Your teammates who already understand the codebase are your best resource. Asking them to walk you through the codebase overall or through particularly tricky parts is incredibly valuable. The earlier you can do this when joining a new team, the better. I used to try to learn a new codebase entirely on my own and I found that I would tend to just pick a direction to investigate and dive in to as many files as I could find. It felt like I was making progress, but often the part that I really needed to understand was just off the path I had taken. Your teammates can act as guides to point you in the right direction and increase the pace of your learning.

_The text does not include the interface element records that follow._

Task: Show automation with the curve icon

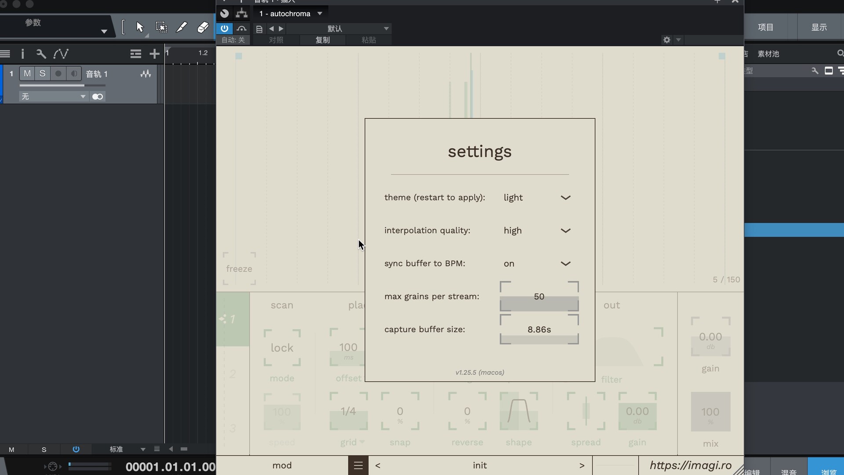Action: [x=61, y=54]
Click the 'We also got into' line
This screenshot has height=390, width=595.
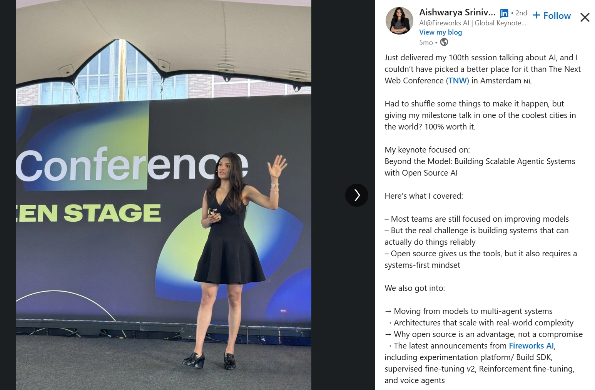tap(414, 288)
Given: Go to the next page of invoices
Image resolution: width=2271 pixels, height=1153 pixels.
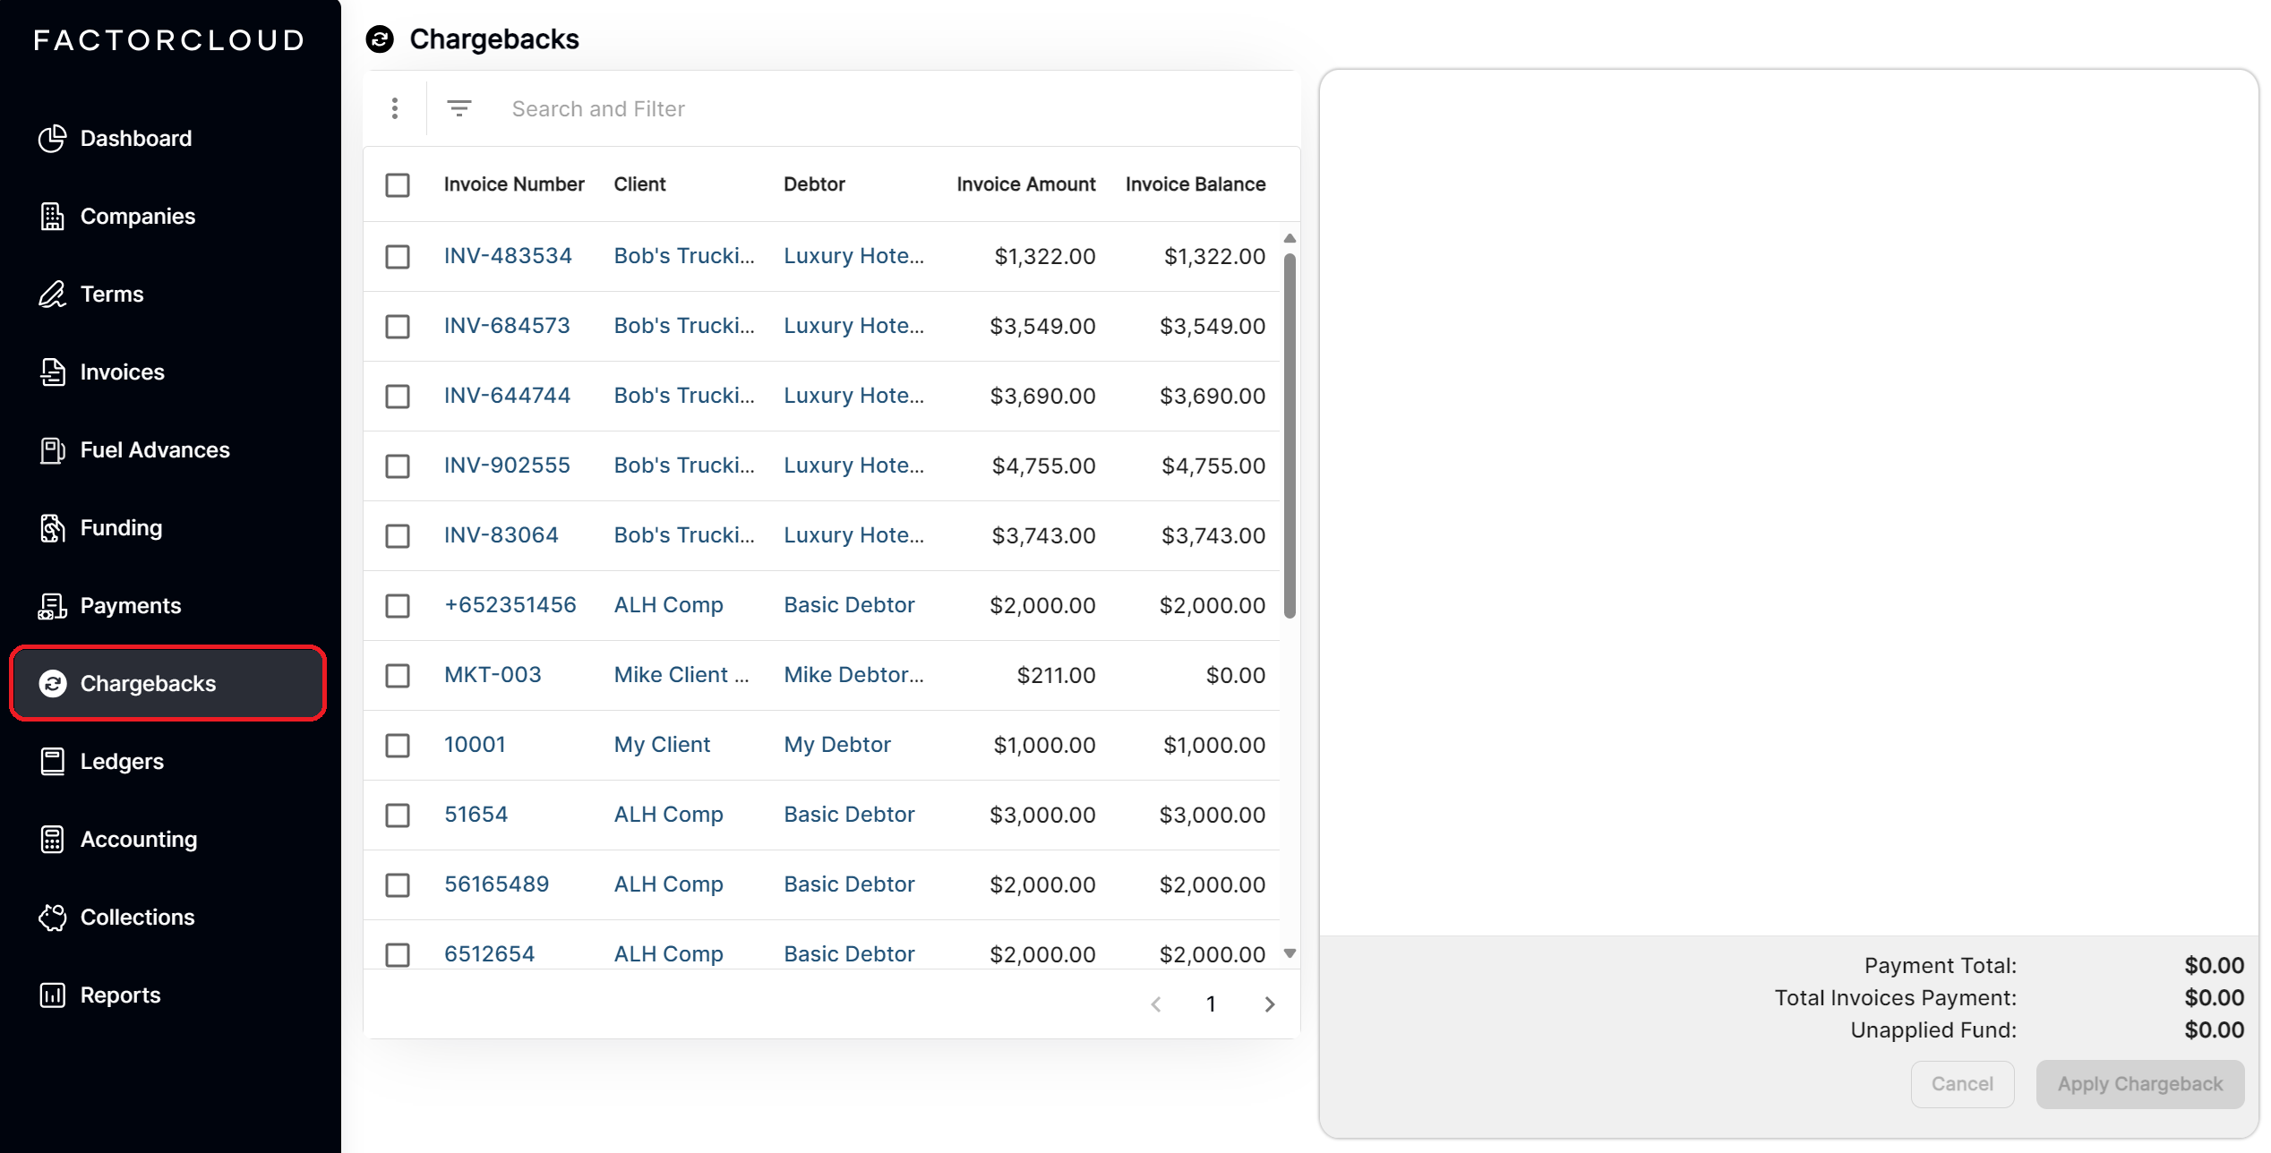Looking at the screenshot, I should [1269, 1004].
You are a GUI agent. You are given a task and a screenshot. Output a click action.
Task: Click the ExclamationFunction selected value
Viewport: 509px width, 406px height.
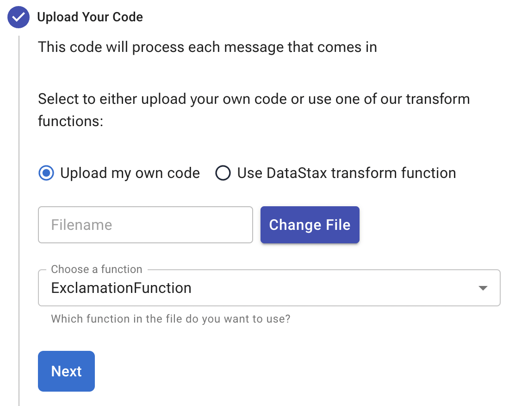[121, 288]
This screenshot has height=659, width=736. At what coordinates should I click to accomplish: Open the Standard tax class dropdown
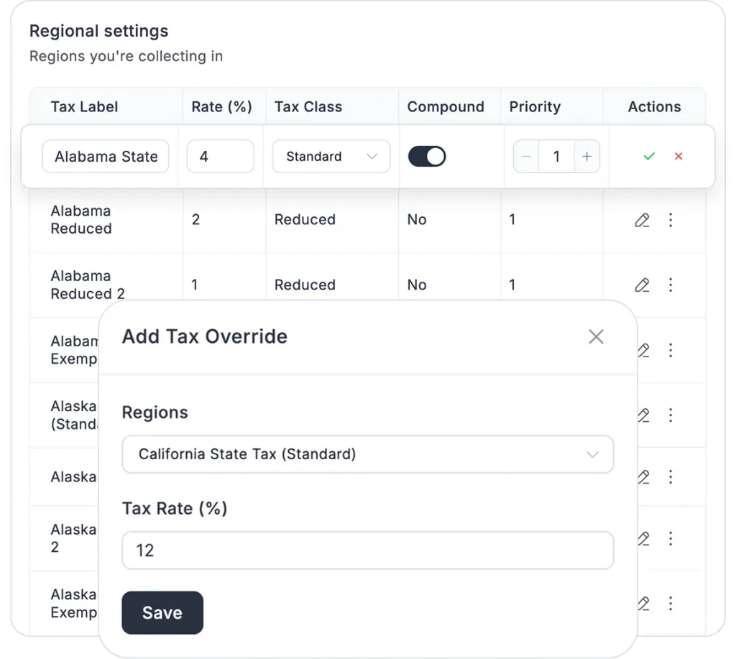click(331, 157)

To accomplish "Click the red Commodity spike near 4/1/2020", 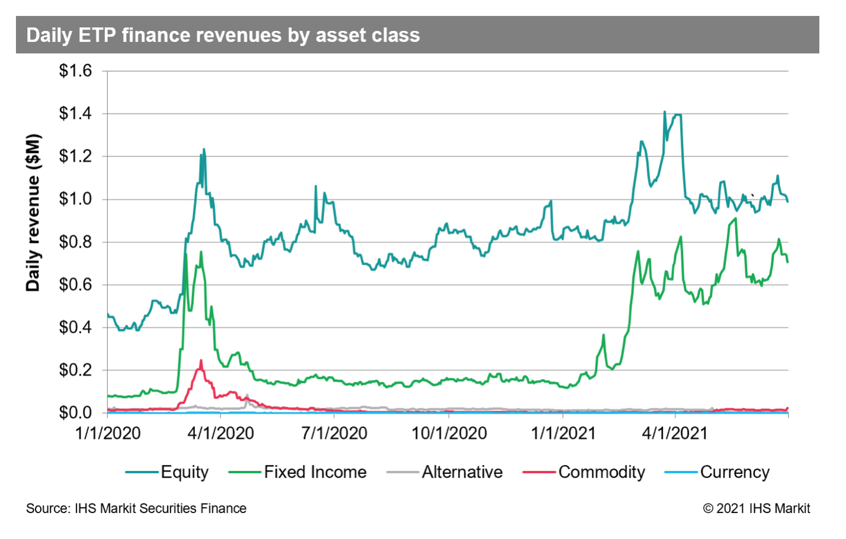I will 201,360.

Create an architecture diagram

Creating an architecture diagram is something that I found really helped me understand how all the disparate pieces of the codebase fit together. Even if there is one already created for your codebase, going through the exercise of trying to make one on your own is a good way to fully grasp how everything connects. I’ve found that many times when starting work on a new feature, having done this exercise in the past really helped me understand how my work could best be built into the codebase.

Use a debugger

Most people just use a debugger for debugging an issue they are experiencing, however I also like to use a debugger to help understand the fine details of particularly complex code. There have been many times when using a debugger lead to me to the realization that my assumptions about how a specific piece of logic worked were flawed. Often times things are more complex than I originally thought and using a debugger forces you to face that reality head on.

What next?

After developing an understanding of a codebase, I realized steps must be taken to ensure that my time spent learning makes an impact on my team, company and career.

Write a doc

Writing a doc is one of the best things to do after you have a solid understanding of a new codebase. This document can serve as a tool for learning for not just yourself, but also your current teammates and any new hires who will onboard onto your codebase in the future. My main tip is to focus on writing the doc that you wish you had when you were onboarding. It can include things like the architecture diagram mentioned earlier and more specific descriptions of how complex parts of your codebase work.

Refactor?

As the person who likely has the most recent understanding of the codebase overall, you are in a good position to propose refactors to simplify things for engineers who will need to understand and make changes in the future. Before making any large sweeping changes, however, it’s always good to ensure you understand the reasons why things are the way they are. There may be historical context that is impossible to uncover from the codebase itself!

Find opportunities

Lastly, understanding your codebase broadly puts you in a good position to be able to find opportunities to solve problems that might be widespread or only noticeable when taking a step back to look at the entire system. Finding these opportunities can take different forms depending on the culture and structure of your organization, but don’t be shy to make proposals that expand your scope beyond your usual day to day work. As you move into more senior engineering levels, expanding beyond your project’s (or even your team’s) scope becomes more desirable and I believe this increase in scope is incredibly hard to acheive if you have not already developed a deep and broad understanding of your codebase.

The three phases

I see three main phases in learning a new codebase: learn, document and share. Spending the time to learn and understand the codebase you work in will always pay off. Documenting those learnings will help ensure that you will keep those learnings with you for a long time. Sharing your learnings is where the magic happens. It increases not only your own understanding, but also that of your teammates and maybe even your whole organization.